Two-and-a-half years after emerging from the idea bank of Alejandro Agag as the most extreme off-road racing series yet, and 27 months since its London launch, the all-electric Extreme E championship finally got underway on Saturday around a track made entirely of Saudi Arabian desert.
Last-minute format changes meant the first competitive sessions didn’t include side-by-side action, with a rally-style time trial format being used instead, but it still left a lot for DirtFish’s writers to mull over and to get excited about what’s to come:
Who’s fastest?
David Evans: XE’s all about equality, there’s no such thing as female and male racers, just racers. But we still want to know who’s the absolute quickest of those drivers, right? Thought so. Timmy Hansen was fastest of everybody on lap one (4m39.035s) while Johan Kristoffersson bested lap two (5m56.803s – a longer lap including the driver switch zone). If we were interested in being more gender specific, Christina Gutiérrez was the quickest woman on lap one (5m04.779s) with Molly Taylor taking lap two (6m03.873s).
The car is tough
Dominik Wilde: Spark may not have built an off-road vehicle before it was contracted to produce the Odyssey 21, but it’s already been put through the wringer.

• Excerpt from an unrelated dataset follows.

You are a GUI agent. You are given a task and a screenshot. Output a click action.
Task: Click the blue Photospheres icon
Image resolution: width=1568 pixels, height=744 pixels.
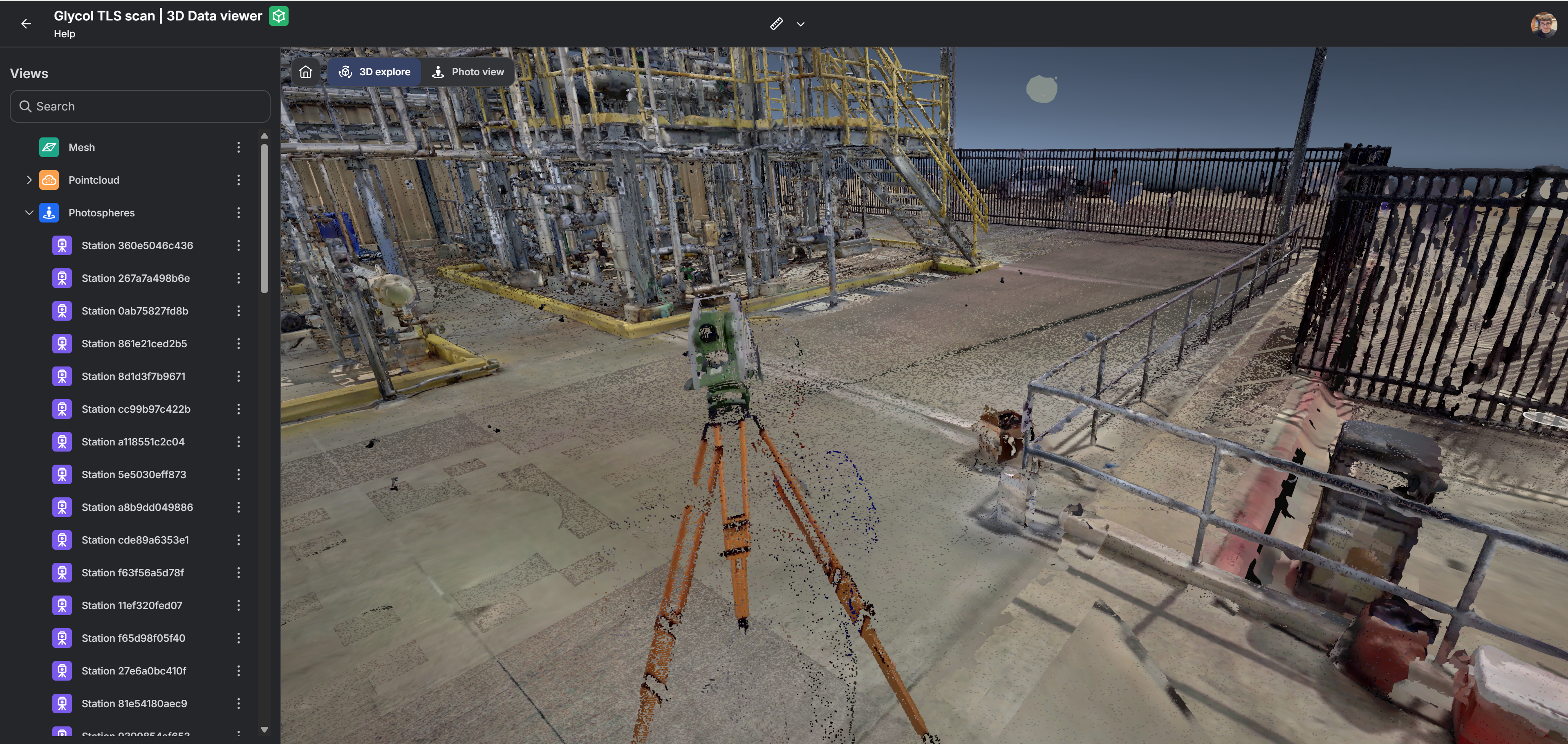click(49, 213)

The all-electric SUV been bounced, bashed, flipped, and rolled, but each time the drivers have emerged without a scratch and more often than not the slender crews that the teams have on site have been able to get them back in running order in the tightest of timeframes.
The formbook means nothing
DE: The all-American Chip Ganassi Racing team landed into Saudi Arabia as favorites. As Kyle LeDuc so eloquently put it: “I grew up in the sand, so did Sara [Price]. All of this is new to the others, but to us it’s just Saturday.”
Unfortunately this Saturday spelled the end of any possible challenge for victory at the inaugural Desert X-Prix. Ongoing power steering problems ruled LeDuc and Price out of Q2 and left them in the shootout for seventh or eighth place on Sunday.
XE is entertaining
Luke Barry: It was hard to think how XE could really fail in the entertainment stakes, but the series delivered on the promise and then some. With this being the first round, mechanical niggles were present – which was actually a pleasant reprieve for the modern motorsport fan who is used to bulletproof reliability at the highest level – and there were two big crashes, but the on-track action was captivating regardless.
We won’t know how the Odyssey 21s will race wheel-to-wheel until tomorrow, but the very first competitive day of XE action was certainly thrilling with the course making for spectacular viewing and the driver switches a real novelty for off-road fans.
Saudi sand dunes are big
DE: The first dune on the AlUla course in nothing short of an absolute monster. Standing on top of it is like standing with your back to Mont Blanc peering down the Aiguille du Midi. Except more sandy coloured. And a bit less cold.
X44 QUALIFIES IN FIRST PLACE FOR DESERT X-PRIX
HAMILTON'S TEAM WAS FAST AND ALSO KEPT TO THE RULES IN Q2
Penalty system needs to be refined
LB: Nobody particularly likes penalties in motorsport but they are a necessary evil. But the 2m55.5s penalty handed out to JBXE in Q2 was particularly galling.
Mikaela Åhlin-Kottulinsky hit the ‘pit limiter’ button as she approached the driver change zone at the end of the lap, but her attempt to slow down sharply failed, immediately earning herself a penalty for going too fast. Then Jenson Button set off from the pit box 0.5 seconds too early once he got in the car, earning another penalty.
While Button’s is understandable given he theoretically gained time illegally, Åhlin-Kottulinsky’s seems very, very, very harsh – particularly given there’s a strong argument to suggest the speed limit in the pits needn’t be as low as 30kph (18.6mph) on sand. And on that topic…
Saudi sand might be big, but it can be soft
DE: Sandy-coloured sand might all look quite sandy, but the softness of the sand can vary enormously – as DirtFish discovered when our big bus sank into a big sandy hole on Friday night. Very disappointing.
Lots about an island and a boat
DE: St Helena is so much more than a remote volcanic outpost in the South Atlantic Ocean. In our world now, St Helena is the boat that brings the fever. This 344-foot ship underwent a refit that cost millions of euros to make it the floating hub of XE. If it runs both 57-liter engines, it can almost nudge 20mph and it takes 700,000 liters of fuel to fill the tank. Oh, and one more thing we’ve learned about St Helena – the part of the British Overseas Territory – rather than the boat: it has a British postcode, which is STHL 1ZZ.